Last July, Loon launched the internet balloon in Kenya in partnership with Telkom after many trials, and recorded a measure of success that kept hope alive that the project will be successful.

This testimonial did it:  “Hall [a British user] had been getting download speeds of only 0.5 megabits per second with BT internet, he said. Now with Starlink, he’s averaging 85 Mbps.” With that, many providers would be shutting down very soon because Musk has changed the game even before he starts!

There has never been in the history of the world where a man focuses on dealing with many big problems, at once, and making tons of money doing so. He is peerless, and the world is better that he is here.

But his work has been largely esoteric when it comes to places like Africa, the land of his birth. But that is changing very soon. Yes, Elon’s other company – SpaceX, the rocket one – is now shipping his Starlink kits to selected customers in Europe: “Hall had been getting download speeds of only 0.5 megabits per second with BT internet, he said. Now with Starlink, he’s averaging 85 Mbps. “Within the hour we ran a Zoom quiz with grandchildren — it was wonderful,” he said.”

All these balloon-based companies will fade as the satellite era begins for rural broadband. Satellite has better unit economics and the technology will just keep getting better. Some GSM operators would be on this crosshairs also.

Comment on LinkedIn Feed

Comment #1: Of note, rural dwellers tend to be at the bottom of any national average household income. It will be interesting to see how affordability will come in to play with Starlink’s setup cost at about USD 500 and a monthly recurring cost of USD 100.

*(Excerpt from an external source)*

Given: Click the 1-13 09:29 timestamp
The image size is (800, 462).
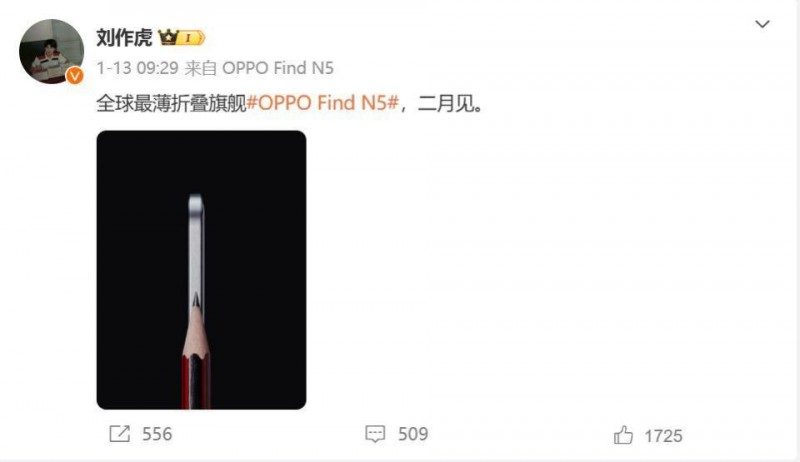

Comment #2: This is why I have issues with Silicon Valley perspective. The RISE of one thing is always literally interpreted as the DOWNFALL of another. Starlink is not the reason Loon went down. When most people were busy here celebrating the launch of Loon just few months ago, I made it clear that the thing “ain’t gonna fly”. It was so obvious then, not because of Starlink, but because of the nature of those businesses (and the way the Future is shaped). They were designed to fail from the beginning. The e-commerce drone hype is next, it will take longer to collapse, and to be fair, even though it won’t be a total collapse like the Loon, it’s still going to be a collapse. It won’t take off in the manner people are expecting it will. There’s a cap on its Promise.

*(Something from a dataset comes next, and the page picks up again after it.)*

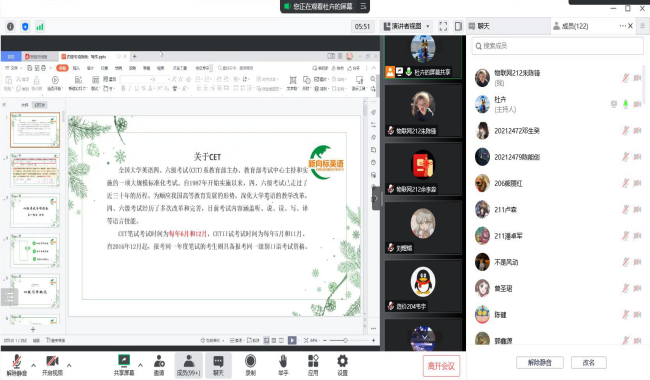The image size is (650, 380).
Task: Click the network signal bars icon
Action: point(40,27)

One thing is clear to me, and it’s the fact that Siliconites don’t usually have Clarity of Purpose and or Process before doing anything. They just run it like an experiment. If it works, good, if not, good. Google Loon is exactly that, an experiment. It was never serious, by design. Loon puncturing isn’t anything to be surprised about. Starlink didn’t kill it, it killed itself by Design. A time will come when you all will start taking the things I say very seriously.

My Response to #2: Great insight – but would there still be Loon if there is no Starlink? I do think so. Loon was heading to win a rural broadband connectivity contract with US government. That was Loon’s deal. But just from nowhere, Starlink took it. I still believe this: without Starlink, Loon would have picked that close to $1 billion and it would still be here. That Loon’s issue does not mean it could not serve “niche” rural areas the big telcos have forgotten. But with Starlink there, from US to EU, Loon’s sees no future.

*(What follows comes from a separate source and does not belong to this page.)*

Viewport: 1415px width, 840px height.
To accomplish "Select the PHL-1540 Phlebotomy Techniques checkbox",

Comment #3: He is selling 100Mbps/ 20 Mbps (monthly information rate) at $99. He has killed terrestrial telecommunication companies. Behold here comes the satellite based internet with no line of sight challenge and at low earth orbit less latency challenge. The speed means the stock market will be his friend soon. And the whole fiber thing will be like a past glory. Then he will begin to deliver 5G. And with his space ship he can do robotic repairs and replacement easily. Musk is the future of business.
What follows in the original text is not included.